*** Opening Task inputs ***

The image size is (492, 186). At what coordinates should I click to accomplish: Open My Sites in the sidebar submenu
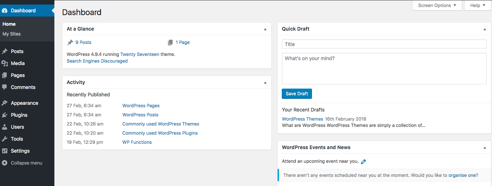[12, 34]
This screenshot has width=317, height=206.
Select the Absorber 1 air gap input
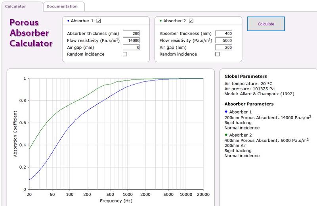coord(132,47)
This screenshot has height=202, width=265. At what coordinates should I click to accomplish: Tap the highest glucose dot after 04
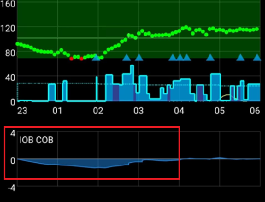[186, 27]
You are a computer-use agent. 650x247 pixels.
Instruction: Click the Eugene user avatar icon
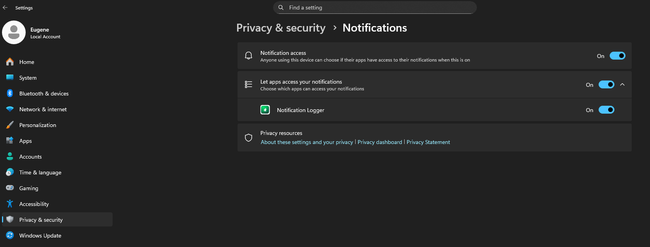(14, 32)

*** Closing Task inputs ***
*** Opening Task inputs ***

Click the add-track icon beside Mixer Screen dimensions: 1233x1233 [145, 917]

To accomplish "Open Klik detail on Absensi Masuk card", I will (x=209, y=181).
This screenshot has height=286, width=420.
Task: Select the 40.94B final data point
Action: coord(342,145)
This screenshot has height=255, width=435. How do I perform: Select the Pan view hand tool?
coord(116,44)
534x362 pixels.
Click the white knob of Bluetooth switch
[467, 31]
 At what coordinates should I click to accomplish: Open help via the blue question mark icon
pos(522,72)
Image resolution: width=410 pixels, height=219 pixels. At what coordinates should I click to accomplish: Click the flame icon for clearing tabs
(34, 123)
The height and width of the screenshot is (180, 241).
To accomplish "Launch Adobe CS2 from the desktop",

*** Closing Task inputs ***
*** Opening Task inputs ***

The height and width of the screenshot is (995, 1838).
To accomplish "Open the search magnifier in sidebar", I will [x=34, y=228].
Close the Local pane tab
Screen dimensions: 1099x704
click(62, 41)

*** Closing Task inputs ***

» **Brief**
From the records above, repeat exactly the lines from the one with "At what coordinates should I click to accomplish: Open help" through the one with "Adobe CS2 from", both included.

» **Result**
 At what coordinates should I click to accomplish: Open help via the blue question mark icon
pos(522,72)
Image resolution: width=410 pixels, height=219 pixels. At what coordinates should I click to accomplish: Click the flame icon for clearing tabs
(34, 123)
The height and width of the screenshot is (180, 241).
To accomplish "Launch Adobe CS2 from the desktop",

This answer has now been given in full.